EXERCISE DESCRIPTION:
Reproduce each line below without any alteration.

━━━━━ RECORDS FOR THE EXERCISE ━━━━━

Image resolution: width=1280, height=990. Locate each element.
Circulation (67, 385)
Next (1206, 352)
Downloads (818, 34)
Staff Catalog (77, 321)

━━━━━

TASK OUTPUT:
Image resolution: width=1280, height=990. Locate each element.
Circulation (67, 385)
Next (1206, 352)
Downloads (818, 34)
Staff Catalog (77, 321)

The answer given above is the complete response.